▶ _Exercise instructions_
Each entry must be restated exactly as it appears.

Materials provided Start Marker

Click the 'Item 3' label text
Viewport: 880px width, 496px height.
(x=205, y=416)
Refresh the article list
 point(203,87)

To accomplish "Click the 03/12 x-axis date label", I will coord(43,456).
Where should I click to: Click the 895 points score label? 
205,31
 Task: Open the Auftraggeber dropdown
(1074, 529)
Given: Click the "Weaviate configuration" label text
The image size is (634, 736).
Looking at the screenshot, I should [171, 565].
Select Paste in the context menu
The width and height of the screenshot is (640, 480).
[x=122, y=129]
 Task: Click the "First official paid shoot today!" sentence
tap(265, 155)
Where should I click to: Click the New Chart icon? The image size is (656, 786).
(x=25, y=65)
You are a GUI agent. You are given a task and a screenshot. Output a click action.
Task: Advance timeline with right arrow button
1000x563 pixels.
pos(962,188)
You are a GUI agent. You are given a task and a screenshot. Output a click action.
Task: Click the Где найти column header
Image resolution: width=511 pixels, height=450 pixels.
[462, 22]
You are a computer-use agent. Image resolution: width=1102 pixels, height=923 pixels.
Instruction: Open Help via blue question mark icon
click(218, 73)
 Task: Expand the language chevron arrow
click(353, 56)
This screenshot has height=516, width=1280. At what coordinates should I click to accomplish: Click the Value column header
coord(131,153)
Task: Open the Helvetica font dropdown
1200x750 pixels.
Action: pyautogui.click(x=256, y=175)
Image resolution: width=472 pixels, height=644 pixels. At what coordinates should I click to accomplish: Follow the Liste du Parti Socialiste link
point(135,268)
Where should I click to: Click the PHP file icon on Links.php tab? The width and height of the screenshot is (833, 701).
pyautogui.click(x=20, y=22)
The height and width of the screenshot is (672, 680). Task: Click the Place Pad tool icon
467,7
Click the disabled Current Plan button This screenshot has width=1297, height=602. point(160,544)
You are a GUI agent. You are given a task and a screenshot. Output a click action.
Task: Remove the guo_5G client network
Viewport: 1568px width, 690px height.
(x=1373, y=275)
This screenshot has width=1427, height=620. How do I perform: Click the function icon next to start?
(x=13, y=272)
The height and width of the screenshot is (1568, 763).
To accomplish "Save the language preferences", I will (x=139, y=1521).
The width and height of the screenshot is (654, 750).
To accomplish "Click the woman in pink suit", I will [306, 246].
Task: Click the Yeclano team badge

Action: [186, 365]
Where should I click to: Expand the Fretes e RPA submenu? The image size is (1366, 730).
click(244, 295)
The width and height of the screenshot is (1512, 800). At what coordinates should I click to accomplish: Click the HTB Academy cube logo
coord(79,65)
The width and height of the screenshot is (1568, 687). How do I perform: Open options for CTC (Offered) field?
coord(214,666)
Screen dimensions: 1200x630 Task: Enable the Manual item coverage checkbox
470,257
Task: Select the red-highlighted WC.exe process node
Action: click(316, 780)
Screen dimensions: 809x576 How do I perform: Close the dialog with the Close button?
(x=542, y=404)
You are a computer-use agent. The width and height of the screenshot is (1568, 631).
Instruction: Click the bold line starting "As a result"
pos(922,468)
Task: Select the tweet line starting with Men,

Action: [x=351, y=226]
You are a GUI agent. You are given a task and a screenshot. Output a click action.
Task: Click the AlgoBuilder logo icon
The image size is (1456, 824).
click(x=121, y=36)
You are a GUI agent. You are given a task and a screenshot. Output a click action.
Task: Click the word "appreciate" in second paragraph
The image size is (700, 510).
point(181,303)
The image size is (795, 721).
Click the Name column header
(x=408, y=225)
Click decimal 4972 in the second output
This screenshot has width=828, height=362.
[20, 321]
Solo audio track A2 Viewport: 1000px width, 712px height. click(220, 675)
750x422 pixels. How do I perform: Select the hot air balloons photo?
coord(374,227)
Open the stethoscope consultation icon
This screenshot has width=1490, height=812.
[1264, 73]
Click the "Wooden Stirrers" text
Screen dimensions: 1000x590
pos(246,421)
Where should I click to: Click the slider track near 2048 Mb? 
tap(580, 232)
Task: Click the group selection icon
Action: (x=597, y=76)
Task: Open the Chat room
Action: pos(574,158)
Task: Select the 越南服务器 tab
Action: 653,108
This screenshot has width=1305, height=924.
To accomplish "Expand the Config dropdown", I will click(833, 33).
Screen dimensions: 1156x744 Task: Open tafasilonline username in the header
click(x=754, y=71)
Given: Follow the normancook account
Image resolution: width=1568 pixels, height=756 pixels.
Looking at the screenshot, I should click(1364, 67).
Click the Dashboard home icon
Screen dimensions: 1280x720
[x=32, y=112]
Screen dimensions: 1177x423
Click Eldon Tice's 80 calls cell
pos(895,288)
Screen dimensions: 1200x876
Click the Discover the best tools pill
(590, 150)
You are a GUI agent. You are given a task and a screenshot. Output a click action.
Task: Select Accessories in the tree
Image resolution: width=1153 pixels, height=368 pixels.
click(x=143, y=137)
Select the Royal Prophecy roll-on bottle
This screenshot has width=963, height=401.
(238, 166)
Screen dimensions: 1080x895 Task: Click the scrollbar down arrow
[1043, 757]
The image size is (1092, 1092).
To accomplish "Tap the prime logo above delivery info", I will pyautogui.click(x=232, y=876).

Materials provided End Marker

▶ _Answer_
Click the 'Item 3' label text
Viewport: 880px width, 496px height.
(x=205, y=416)
Refresh the article list
 point(203,87)

To accomplish "Click the 03/12 x-axis date label", I will coord(43,456).
Where should I click to: Click the 895 points score label? 
205,31
 Task: Open the Auftraggeber dropdown
(1074, 529)
Given: Click the "Weaviate configuration" label text
The image size is (634, 736).
Looking at the screenshot, I should [171, 565].
Select Paste in the context menu
The width and height of the screenshot is (640, 480).
[x=122, y=129]
 Task: Click the "First official paid shoot today!" sentence
tap(265, 155)
Where should I click to: Click the New Chart icon? The image size is (656, 786).
(x=25, y=65)
You are a GUI agent. You are given a task and a screenshot. Output a click action.
Task: Advance timeline with right arrow button
1000x563 pixels.
pos(962,188)
You are a GUI agent. You are given a task and a screenshot. Output a click action.
Task: Click the Где найти column header
Image resolution: width=511 pixels, height=450 pixels.
[462, 22]
You are a computer-use agent. Image resolution: width=1102 pixels, height=923 pixels.
Instruction: Open Help via blue question mark icon
click(218, 73)
 Task: Expand the language chevron arrow
click(353, 56)
This screenshot has height=516, width=1280. At what coordinates should I click to accomplish: Click the Value column header
coord(131,153)
Task: Open the Helvetica font dropdown
1200x750 pixels.
Action: pyautogui.click(x=256, y=175)
Image resolution: width=472 pixels, height=644 pixels. At what coordinates should I click to accomplish: Follow the Liste du Parti Socialiste link
point(135,268)
Where should I click to: Click the PHP file icon on Links.php tab? The width and height of the screenshot is (833, 701).
pyautogui.click(x=20, y=22)
The height and width of the screenshot is (672, 680). Task: Click the Place Pad tool icon
467,7
Click the disabled Current Plan button This screenshot has width=1297, height=602. point(160,544)
You are a GUI agent. You are given a task and a screenshot. Output a click action.
Task: Remove the guo_5G client network
Viewport: 1568px width, 690px height.
(x=1373, y=275)
This screenshot has width=1427, height=620. How do I perform: Click the function icon next to start?
(x=13, y=272)
The height and width of the screenshot is (1568, 763).
To accomplish "Save the language preferences", I will (x=139, y=1521).
The width and height of the screenshot is (654, 750).
To accomplish "Click the woman in pink suit", I will [306, 246].
Task: Click the Yeclano team badge

Action: [186, 365]
Where should I click to: Expand the Fretes e RPA submenu? The image size is (1366, 730).
click(244, 295)
The width and height of the screenshot is (1512, 800). At what coordinates should I click to accomplish: Click the HTB Academy cube logo
coord(79,65)
The width and height of the screenshot is (1568, 687). How do I perform: Open options for CTC (Offered) field?
coord(214,666)
Screen dimensions: 1200x630 Task: Enable the Manual item coverage checkbox
470,257
Task: Select the red-highlighted WC.exe process node
Action: click(316, 780)
Screen dimensions: 809x576 How do I perform: Close the dialog with the Close button?
(x=542, y=404)
You are a computer-use agent. The width and height of the screenshot is (1568, 631).
Instruction: Click the bold line starting "As a result"
pos(922,468)
Task: Select the tweet line starting with Men,

Action: [x=351, y=226]
You are a GUI agent. You are given a task and a screenshot. Output a click action.
Task: Click the AlgoBuilder logo icon
The image size is (1456, 824).
click(x=121, y=36)
You are a GUI agent. You are given a task and a screenshot. Output a click action.
Task: Click the word "appreciate" in second paragraph
The image size is (700, 510).
point(181,303)
The image size is (795, 721).
Click the Name column header
(x=408, y=225)
Click decimal 4972 in the second output
This screenshot has width=828, height=362.
[20, 321]
Solo audio track A2 Viewport: 1000px width, 712px height. click(220, 675)
750x422 pixels. How do I perform: Select the hot air balloons photo?
coord(374,227)
Open the stethoscope consultation icon
This screenshot has width=1490, height=812.
[1264, 73]
Click the "Wooden Stirrers" text
Screen dimensions: 1000x590
pos(246,421)
Where should I click to: Click the slider track near 2048 Mb? 
tap(580, 232)
Task: Click the group selection icon
Action: (x=597, y=76)
Task: Open the Chat room
Action: pos(574,158)
Task: Select the 越南服务器 tab
Action: 653,108
This screenshot has width=1305, height=924.
To accomplish "Expand the Config dropdown", I will click(833, 33).
Screen dimensions: 1156x744 Task: Open tafasilonline username in the header
click(x=754, y=71)
Given: Follow the normancook account
Image resolution: width=1568 pixels, height=756 pixels.
Looking at the screenshot, I should click(1364, 67).
Click the Dashboard home icon
Screen dimensions: 1280x720
[x=32, y=112]
Screen dimensions: 1177x423
Click Eldon Tice's 80 calls cell
pos(895,288)
Screen dimensions: 1200x876
Click the Discover the best tools pill
(590, 150)
You are a GUI agent. You are given a task and a screenshot. Output a click action.
Task: Select Accessories in the tree
Image resolution: width=1153 pixels, height=368 pixels.
click(x=143, y=137)
Select the Royal Prophecy roll-on bottle
This screenshot has width=963, height=401.
(238, 166)
Screen dimensions: 1080x895 Task: Click the scrollbar down arrow
[1043, 757]
The image size is (1092, 1092).
To accomplish "Tap the prime logo above delivery info", I will pyautogui.click(x=232, y=876).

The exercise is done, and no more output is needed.